Omeros Corporation shares were down in premarket trading after the company received a CRL for its experimental hematopoietic stem cell transplant-associated thrombotic microangiopathy treatment.
Shares of Omeros Corporation were down more than 15% in premarket trading after the company announced it received a Complete Response Letter from the U.S. Food and Drug Administration (FDA) for its experimental hematopoietic stem cell transplant-associated thrombotic microangiopathy (HSCT-TMA) treatment.
The FDA rejected Seattle-based Omeros’ Biologics License Application (BLA) for narsoplimab and called for additional clinical information before potentially approving the drug. The regulatory agency said it had difficulty in estimating the treatment effect of narsoplimab in HSCT-TMA based on the data that had been submitted.
The FDA did not raise concerns over chemistry, manufacturing and controls (CMC), safety, or non-clinical issues, Omeros said in its announcement.
Narsoplimab is an investigational human monoclonal antibody that targets mannan-binding lectin-associated serine protease-2 (MASP-2), a novel pro-inflammatory protein target and the effector enzyme of the lectin pathway of complement.
HSCT-TMA is a complication of stem cell transplantation that can sometimes be deadly. As the company explains, this condition is a systemic, multifactorial disorder caused by endothelial cell damage induced by conditioning regimens, immunosuppressant therapies, infection, graft-versus-host disease, and other factors associated with stem cell transplantation. HSCT-TMA occurs in both autologous and allogeneic transplants but is more common in the allogeneic population. There are approximately 25,000 to 30,000 allogeneic transplants conducted each year in the United States and Europe. Reports in both adult and pediatric allogeneic stem cell transplant populations suggest approximately 40% incidence of HSCT-TMA.
The company intends to seek a Type A meeting with the FDA to determine a path forward for narsoplimab as a treatment for HSCT-TMA. Narsoplimab is the first drug candidate submitted to FDA for approval in HSCT-TMA. It has Breakthrough Therapy and Orphan designations in both HSCT-TMA and IgA nephropathy.
Omeros wasn’t the only company to begin this week with a CRL from the FDA. The regulatory agency also rejected a lung disease treatment developed by MannKind Corporation and United Therapeutics.

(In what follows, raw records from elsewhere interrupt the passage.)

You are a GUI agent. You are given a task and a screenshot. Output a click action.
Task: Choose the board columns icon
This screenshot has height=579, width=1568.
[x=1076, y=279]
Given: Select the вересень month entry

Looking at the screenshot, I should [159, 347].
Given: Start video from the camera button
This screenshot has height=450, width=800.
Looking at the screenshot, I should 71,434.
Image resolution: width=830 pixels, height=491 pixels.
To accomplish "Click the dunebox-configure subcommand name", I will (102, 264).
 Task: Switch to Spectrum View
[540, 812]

The FDA issued a CRL for Tyvaso DPI, a treatment for pulmonary arterial hypertension (PAH) and pulmonary hypertension associated with interstitial lung disease (PH-ILD).

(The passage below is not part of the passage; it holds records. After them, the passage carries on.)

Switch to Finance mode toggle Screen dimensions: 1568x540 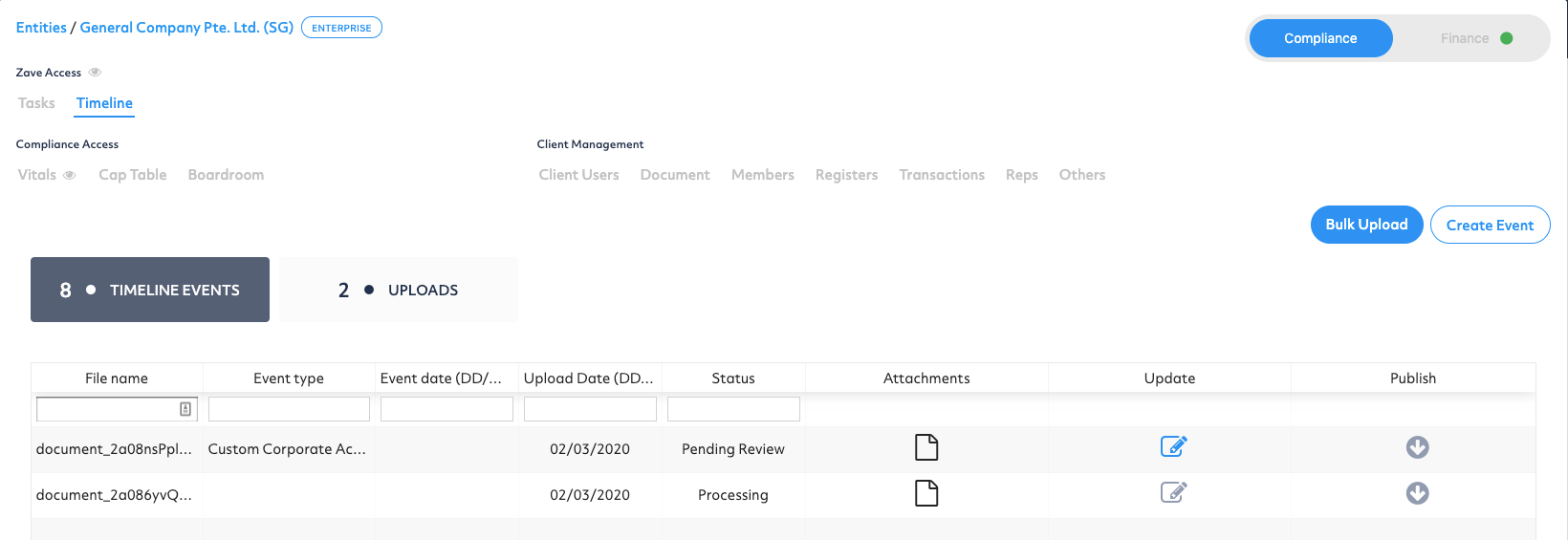tap(1475, 38)
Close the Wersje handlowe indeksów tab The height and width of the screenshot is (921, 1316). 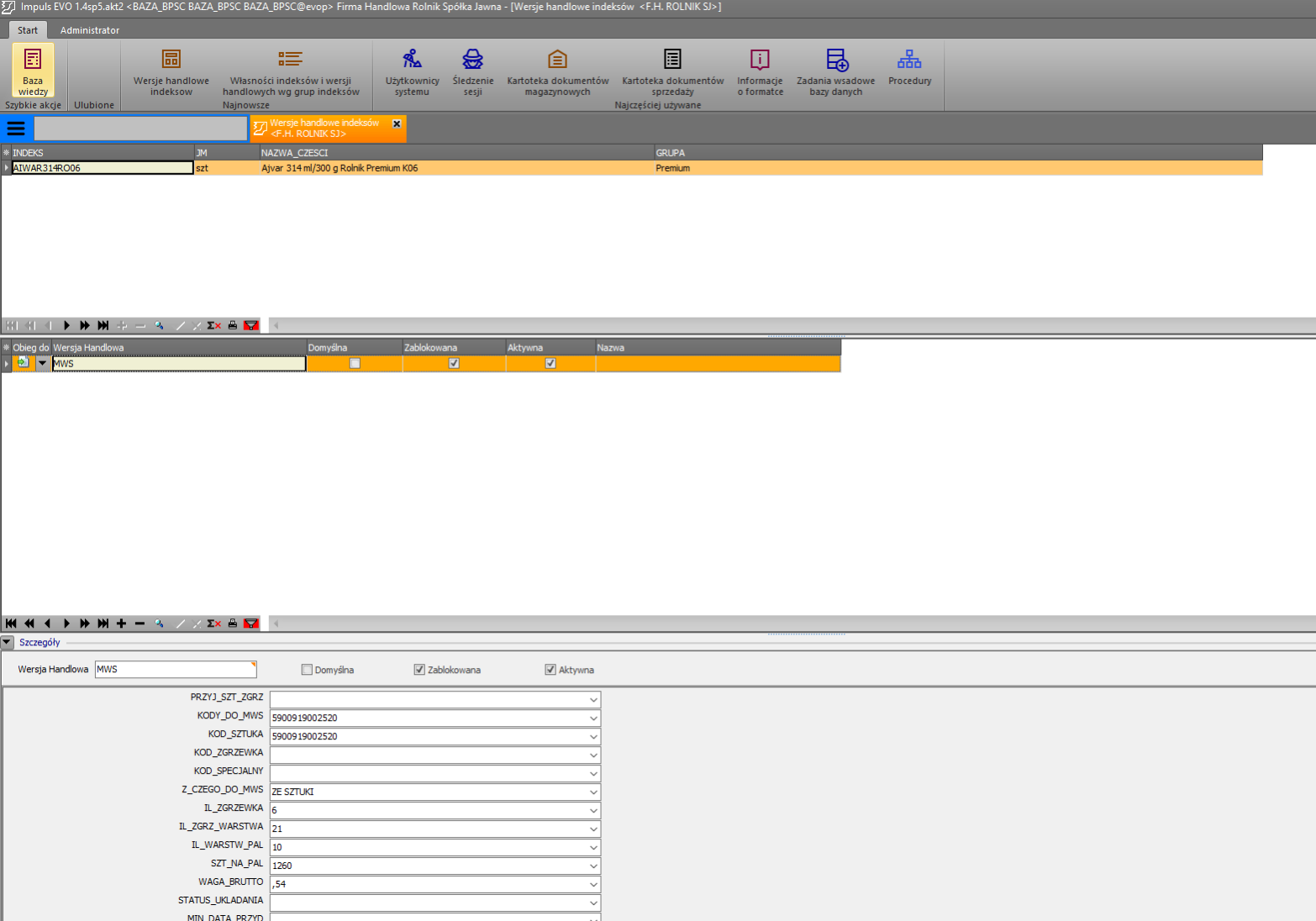tap(397, 124)
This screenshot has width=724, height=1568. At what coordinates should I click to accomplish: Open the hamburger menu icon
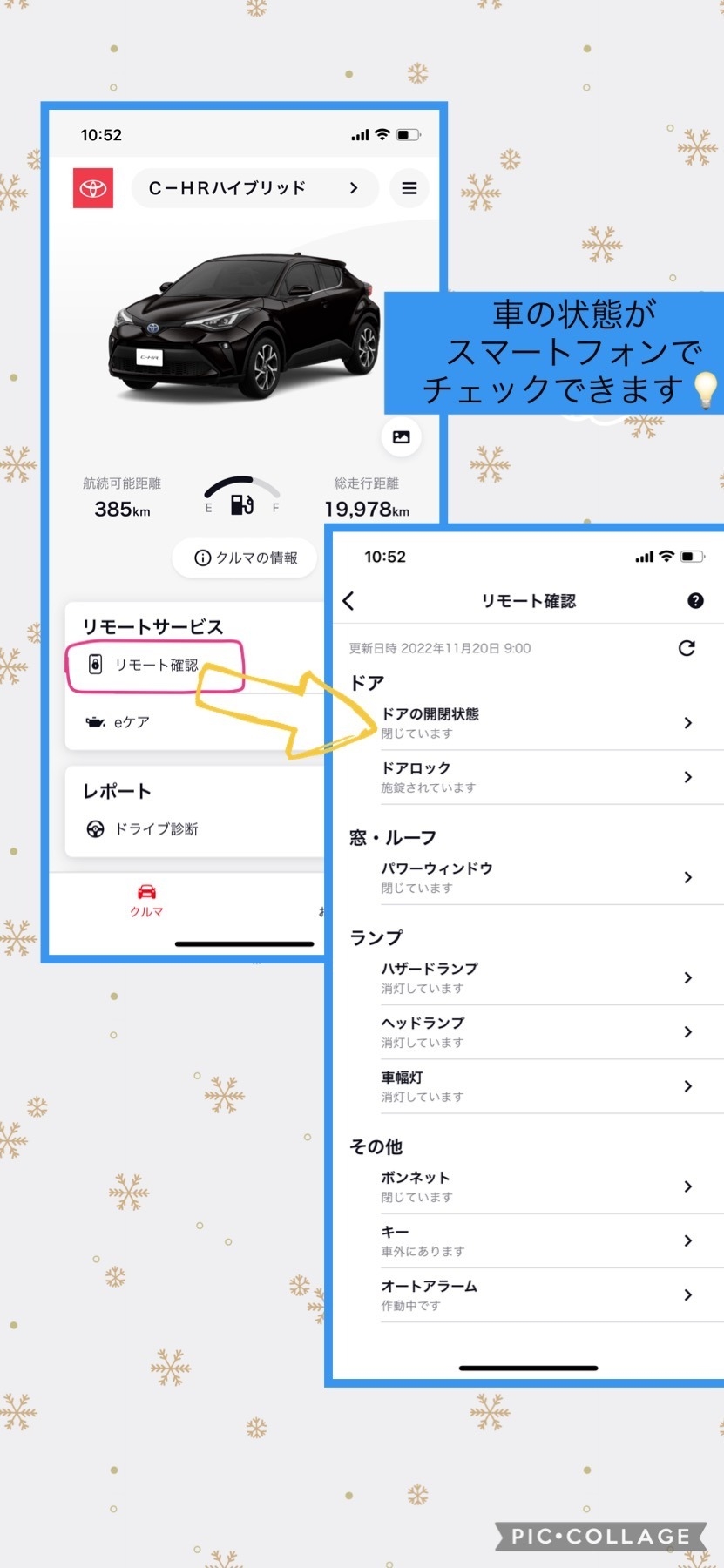coord(409,188)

The CRL did not raise issues with clinical data submitted to the FDA; rather, it pointed to deficiencies in an inspection conducted at a third-party facility. The FDA raised concern with an analytical testing center for treprostinil drug substance, the active ingredient of Tyvaso DPI.
Once those issues are addressed, the companies believe there will be a path toward approval. Both companies estimate the approval will be forthcoming in the summer of 2022. Michael Castagna, chief executive officer of MannKind, said the companies are building a “pre-launch inventory” of Tyvaso DPI ahead of potential approval.
Tyvaso DPI is a next-generation dry powder formulation of Tyvaso (treprostinil) Inhalation Solution. If approved, Tyvaso DPI is expected to provide a more convenient method of administration as compared with traditional nebulized Tyvaso therapy, the companies said.
“Tyvaso DPI will be a groundbreaking advancement for PAH and PH-ILD patients, and we look forward to launching this product no later than the summer of 2022,” Michael Benkowitz, president and CEO of United Therapeutics, said in a statement. “We reaffirm the achievability of our near-term goal of doubling the number of patients on Tyvaso by the end of 2022, and our longer-term goal of having 25,000 patients on our products by the end of 2025.”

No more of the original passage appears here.